Apricot Coconut Bars
By Renée Henry
For the crust:
5 oz. (1 cup plus 2 Tbs.) all-purpose flour
2 Tbs. granulated sugar
Pinch table salt
4 oz. (1/2 cup) cold unsalted butter, cut into 1/2-inch pieces
For the topping:
1/2 cup packed light brown sugar
1 extra-large egg
2 Tbs. apricot jam
1 Tbs. all-purpose flour
1/2 tsp. baking powder
1/4 tsp. table salt
1/4 tsp. pure almond extract
1 cup firmly packed diced dried apricots (about 6 oz.)

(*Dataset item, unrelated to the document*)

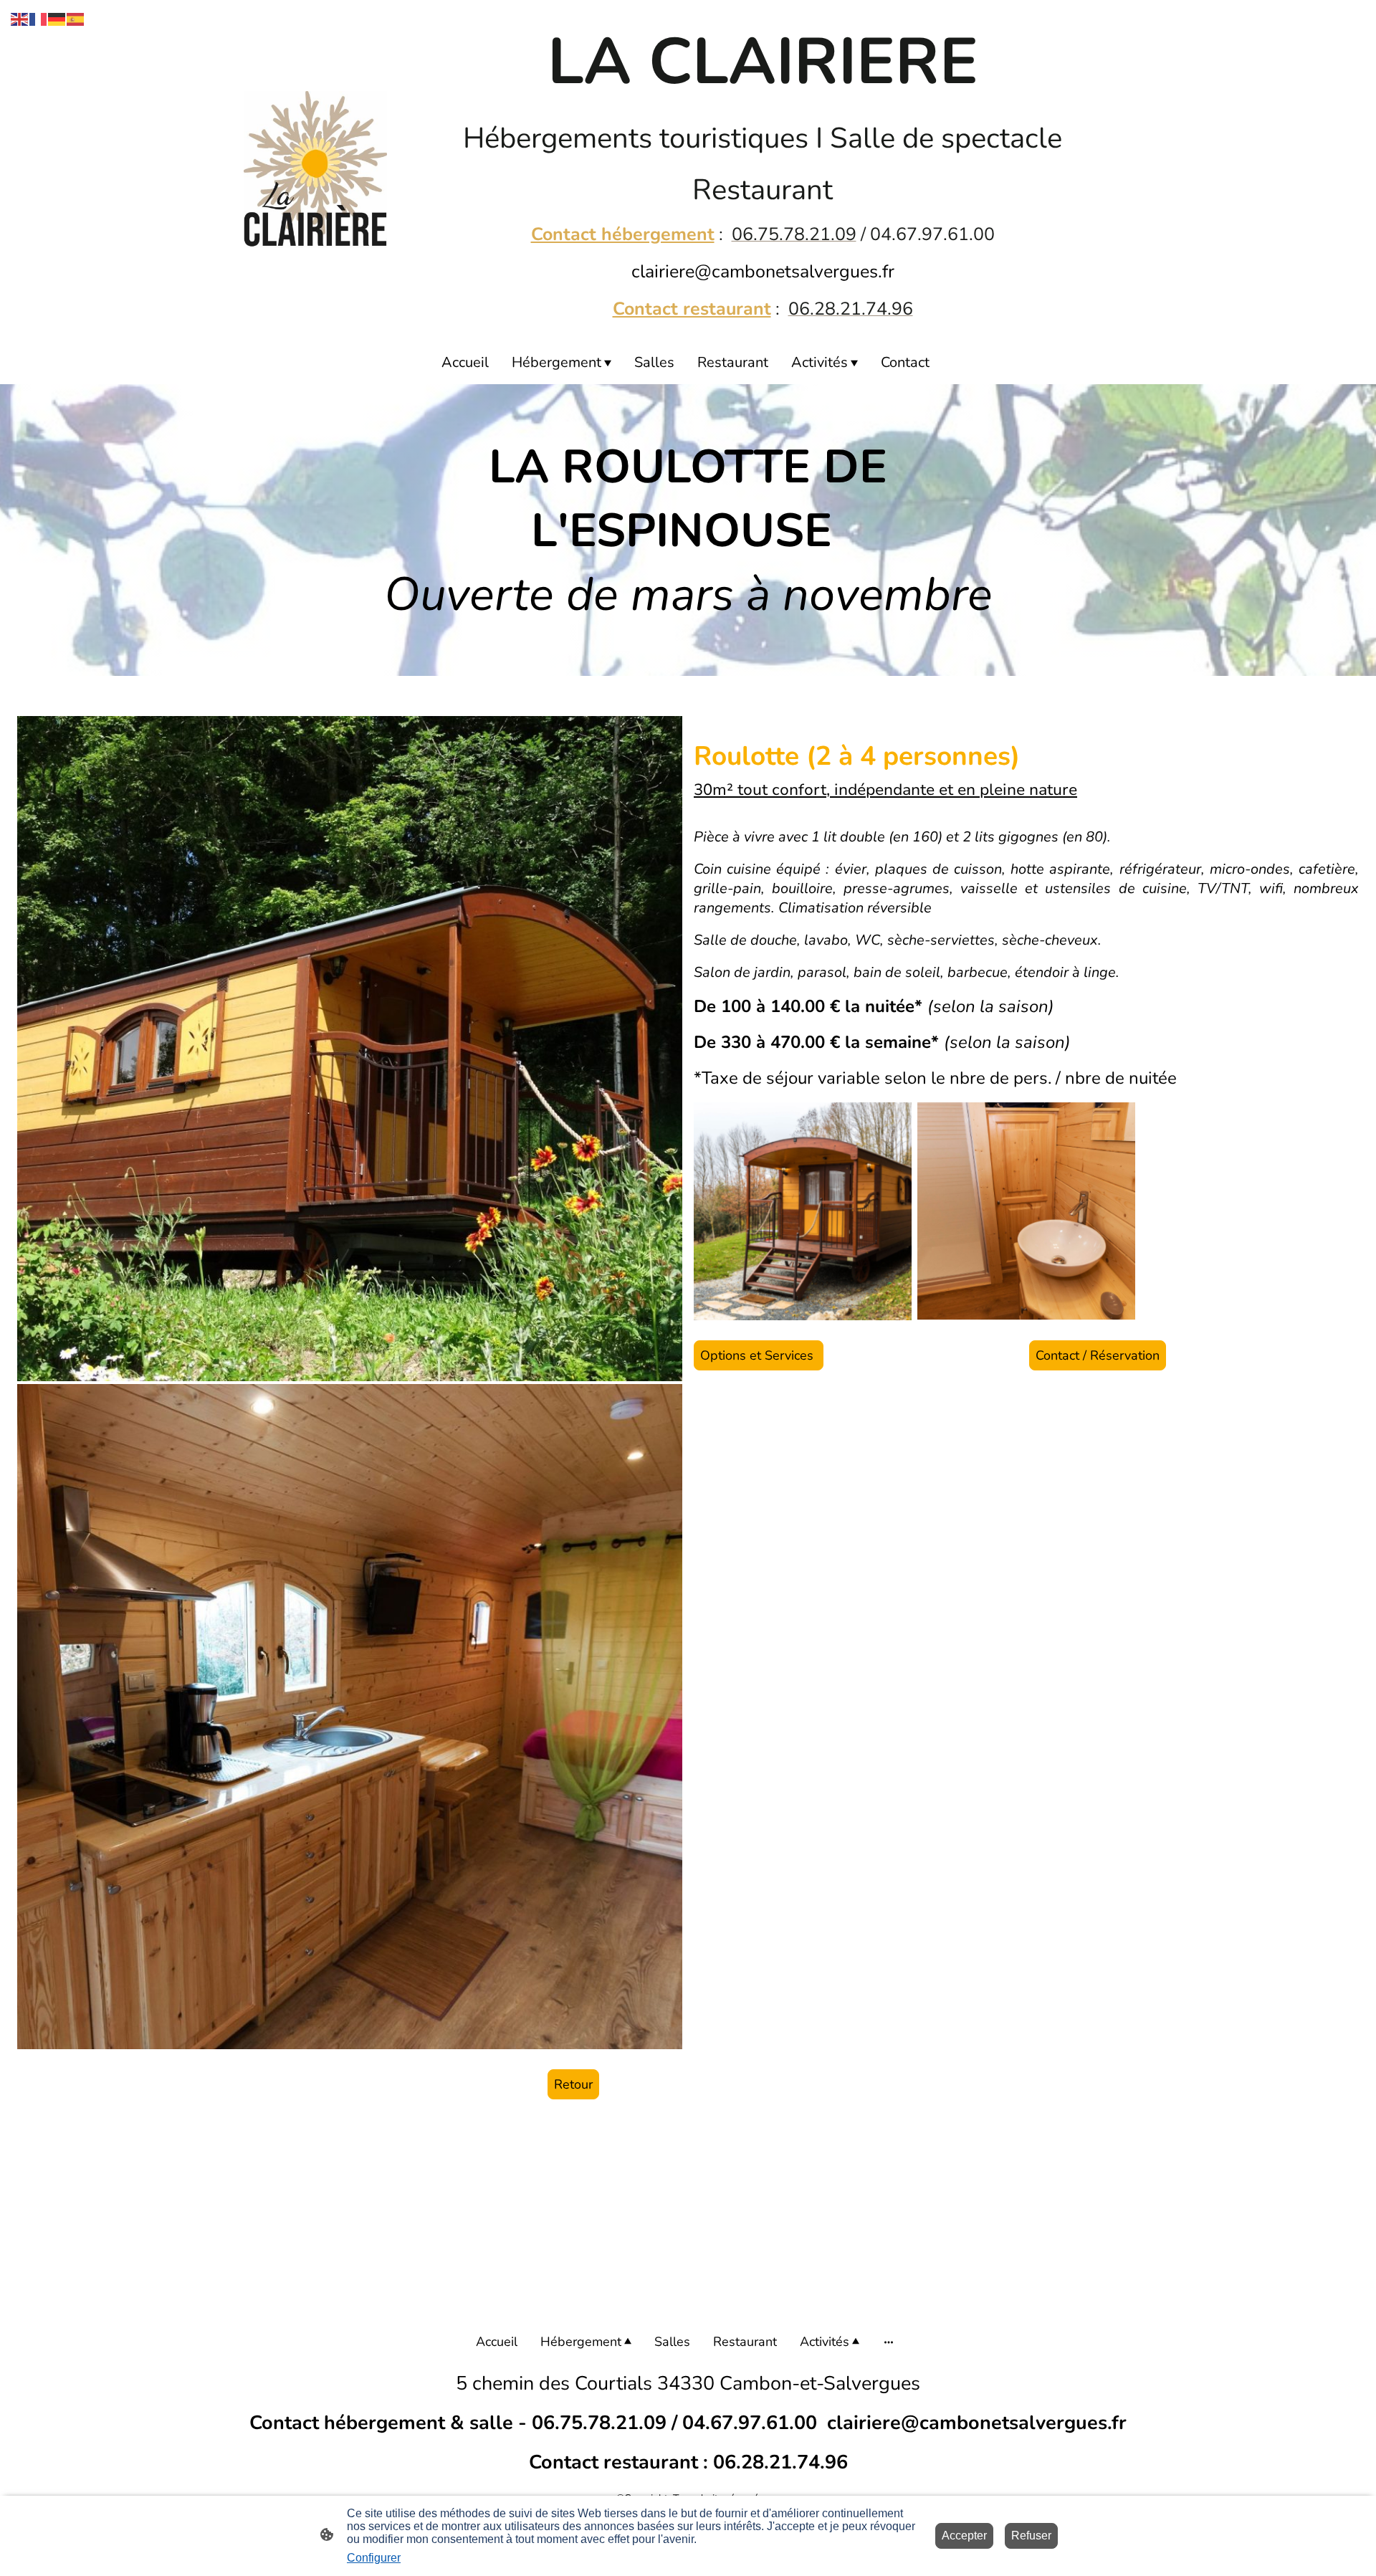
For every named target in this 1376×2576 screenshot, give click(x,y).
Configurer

1/4 cup sweetened shredded coconut
Make the crust:
Position an oven rack in the bottom third of the oven and heat the oven to 350°F. Lightly grease an 8-inch square baking pan and line the bottom with parchment. Combine the flour, sugar, and salt in a food processor. Add the butter pieces and pulse until the mixture resembles moist pebbles. Dump the dough into the prepared pan and press down to form an even layer. Bake until the crust is lightly golden, about 30 minutes. Transfer the pan to a rack and leave the oven set to 350°F.
Make the topping:
While the crust is baking, combine the brown sugar, egg, apricot jam, flour, baking powder, salt, and almond extract in a medium bowl. Whisk until blended. Stir in the apricots and coconut. When the crust is baked, scrape the topping into the pan and spread evenly. Continue baking until the topping is browned around the edges and a pick inserted in the center comes out a bit sticky, about 20 minutes. Set the pan on a rack to cool completely before inverting onto a cutting board. Using a warm, thin-bladed knife, trim off the edges and cut into bars.
Store at room temperature or freeze in an airtight container, separating the layers with waxed paper.